Thursday, January 06, 2011

a NEW year

This past year was a whirlwind of sorts for our family. We went through moments of grief, of sadness, of fear, of doubt, of weakness, and a long period where our faith has been tested. Nonetheless, through the help of God and our relentless holding on to our faith, we were able to rise above the challenges that the past year has brought.

It was around this time last year when my Isabella was freshly diagnosed... a dark time in my life that I never thought I would have recovered from. It is with shame that I admit that i felt defeated, hopeless... lifeless. But... as the saying goes, "Time heals all wounds".... and I would have to say that this saying has a ring of truth to it. However, I found myself identifying with a less popular saying than the one aforementioned, and that is this... "Scar tissue is stronger than regular tissue". And here I am, a year after, not yet fully recovered, but I am proud to say that I am on a positive path of recovering. I feel much more stronger, and I am looking forward to this coming year because it just feels really promising, and that in itself is a gift.

We've learned valuable lessons this year... we've learned how to find cheer in the midst of the noise and chaos, we've learned how to find joy in the littlest of gifts, and we've learned to let go of trying to have control over things. Most improtantly we learned about a deeper level of trust that I believe is called true "faith".

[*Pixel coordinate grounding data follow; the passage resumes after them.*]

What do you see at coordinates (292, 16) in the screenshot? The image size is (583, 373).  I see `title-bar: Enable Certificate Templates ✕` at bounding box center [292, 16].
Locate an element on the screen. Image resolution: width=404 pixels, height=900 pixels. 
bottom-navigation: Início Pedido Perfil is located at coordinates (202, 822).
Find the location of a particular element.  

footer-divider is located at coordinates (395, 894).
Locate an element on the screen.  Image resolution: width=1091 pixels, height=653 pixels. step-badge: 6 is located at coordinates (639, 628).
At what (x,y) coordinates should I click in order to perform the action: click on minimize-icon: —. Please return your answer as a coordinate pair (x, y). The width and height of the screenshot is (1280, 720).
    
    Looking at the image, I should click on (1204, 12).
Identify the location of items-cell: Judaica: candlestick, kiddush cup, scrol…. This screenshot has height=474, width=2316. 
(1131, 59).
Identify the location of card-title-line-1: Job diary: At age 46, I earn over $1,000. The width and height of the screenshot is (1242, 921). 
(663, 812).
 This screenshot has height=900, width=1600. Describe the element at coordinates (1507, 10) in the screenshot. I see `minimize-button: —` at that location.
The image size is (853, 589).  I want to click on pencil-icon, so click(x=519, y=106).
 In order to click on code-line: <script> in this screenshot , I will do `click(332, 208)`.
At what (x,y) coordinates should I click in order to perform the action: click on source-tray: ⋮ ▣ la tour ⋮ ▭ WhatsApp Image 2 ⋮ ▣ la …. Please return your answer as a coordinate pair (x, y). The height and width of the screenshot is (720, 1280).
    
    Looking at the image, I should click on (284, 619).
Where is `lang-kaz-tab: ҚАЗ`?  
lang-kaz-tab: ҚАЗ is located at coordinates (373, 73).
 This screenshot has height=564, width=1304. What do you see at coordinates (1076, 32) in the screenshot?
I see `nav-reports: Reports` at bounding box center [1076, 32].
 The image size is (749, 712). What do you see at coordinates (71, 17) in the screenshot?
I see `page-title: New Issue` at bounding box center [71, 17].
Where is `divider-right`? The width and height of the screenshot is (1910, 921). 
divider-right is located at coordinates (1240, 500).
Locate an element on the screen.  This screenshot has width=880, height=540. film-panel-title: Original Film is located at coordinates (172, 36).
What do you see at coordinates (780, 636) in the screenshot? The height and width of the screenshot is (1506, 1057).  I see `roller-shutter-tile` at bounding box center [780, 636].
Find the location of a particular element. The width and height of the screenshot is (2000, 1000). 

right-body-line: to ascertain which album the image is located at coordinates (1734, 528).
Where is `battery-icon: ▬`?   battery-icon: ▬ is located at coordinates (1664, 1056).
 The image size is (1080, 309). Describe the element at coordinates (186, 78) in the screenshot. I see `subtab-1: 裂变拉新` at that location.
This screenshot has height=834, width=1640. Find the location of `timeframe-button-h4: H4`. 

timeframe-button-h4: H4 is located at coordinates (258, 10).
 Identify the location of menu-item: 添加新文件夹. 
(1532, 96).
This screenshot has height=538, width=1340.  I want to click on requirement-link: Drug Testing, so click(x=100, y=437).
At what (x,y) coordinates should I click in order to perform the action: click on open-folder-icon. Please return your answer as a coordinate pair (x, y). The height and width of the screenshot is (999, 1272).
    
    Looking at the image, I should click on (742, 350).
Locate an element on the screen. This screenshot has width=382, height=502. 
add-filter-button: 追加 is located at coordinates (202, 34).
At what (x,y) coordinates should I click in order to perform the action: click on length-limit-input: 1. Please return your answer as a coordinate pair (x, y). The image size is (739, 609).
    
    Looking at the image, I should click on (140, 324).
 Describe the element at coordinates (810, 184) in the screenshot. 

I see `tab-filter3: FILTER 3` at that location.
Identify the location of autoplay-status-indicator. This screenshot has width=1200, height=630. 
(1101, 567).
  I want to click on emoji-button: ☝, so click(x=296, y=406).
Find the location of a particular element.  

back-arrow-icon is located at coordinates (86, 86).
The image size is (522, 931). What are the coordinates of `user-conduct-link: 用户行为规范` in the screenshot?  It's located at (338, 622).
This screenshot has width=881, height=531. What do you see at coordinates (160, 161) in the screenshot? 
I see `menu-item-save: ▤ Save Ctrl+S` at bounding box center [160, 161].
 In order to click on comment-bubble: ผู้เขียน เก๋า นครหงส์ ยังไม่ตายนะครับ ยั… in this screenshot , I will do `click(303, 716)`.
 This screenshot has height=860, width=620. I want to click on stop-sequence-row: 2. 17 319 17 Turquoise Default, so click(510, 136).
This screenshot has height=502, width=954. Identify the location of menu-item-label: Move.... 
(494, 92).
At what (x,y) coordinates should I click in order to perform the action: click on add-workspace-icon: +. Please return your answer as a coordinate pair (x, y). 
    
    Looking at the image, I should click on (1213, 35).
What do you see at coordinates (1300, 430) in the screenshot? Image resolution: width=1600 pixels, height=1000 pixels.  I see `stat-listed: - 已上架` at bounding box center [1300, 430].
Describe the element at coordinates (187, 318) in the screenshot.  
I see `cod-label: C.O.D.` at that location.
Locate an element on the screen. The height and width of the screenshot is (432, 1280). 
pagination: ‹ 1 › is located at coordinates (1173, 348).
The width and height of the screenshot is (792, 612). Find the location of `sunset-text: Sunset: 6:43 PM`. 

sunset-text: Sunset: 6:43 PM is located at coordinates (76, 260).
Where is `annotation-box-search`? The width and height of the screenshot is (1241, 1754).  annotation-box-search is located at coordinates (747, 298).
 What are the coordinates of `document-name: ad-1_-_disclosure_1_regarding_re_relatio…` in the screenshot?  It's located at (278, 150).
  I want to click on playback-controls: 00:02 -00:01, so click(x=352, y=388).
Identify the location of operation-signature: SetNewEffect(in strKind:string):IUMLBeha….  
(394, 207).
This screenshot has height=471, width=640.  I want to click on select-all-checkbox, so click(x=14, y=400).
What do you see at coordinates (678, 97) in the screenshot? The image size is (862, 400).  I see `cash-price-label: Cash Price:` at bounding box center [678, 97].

We have been blessed by having the support of a lot of people that prayed for us, and encouraged us, and despite the rocky moments of 2010, my family and I have found that this year has been a very fruitful year, for it made us better people.... it made us who we are today.

Happy New Year everyone!

5 comments:

Mihaela said...

Happy New Year!
I loved this post. It resonates in me in so many levels. Although we are in year 2 of the journey I still remember all those feelings of fear, despair and desire to be in control of it all. And later came the faithfulness, the letting go, the joy of the simple things, and so much more. I too think we have become different people, in a good way.

And at this point, there's one new tiny feeling among the good and positive ones, that I just isolated recently - the guilt. I know it is not my fault, or anybody's fault, but my heart still cringes from time to time with the thought: "Oh, what have I done to her...". And it's stupid, and it's part of the let go, and it's part of the faith, and yet, it's a little monster of it's own. (But I started some yoga classes, so I expect it to disappear very soon.)

I wish you a wonderful year ahead. Happy, healthy, joyous. For you all deserve it.

I love your writing.

Kisses4Kaylee said...

Cheers, my friend, to a Happy, Healthy, Prosperous, Peaceful, Hospital Visit-Reducing, Stress-Alleviating, Milestone-Achieving, and All-over Promising New Year! Your family portrait is absolutely gorgeous, and the photo of your children is equally stunning. Lots of love to you all from New Jersey~ today and always! xo

Min said...

happy new year! i hope all the happiness will be yours on this new year! kisses n hugs to beautiful Isay...

Hilary said...

You have a beautiful family!

Kristy said...

Beautiful family pictures! I hope you all have a very Happy New Year!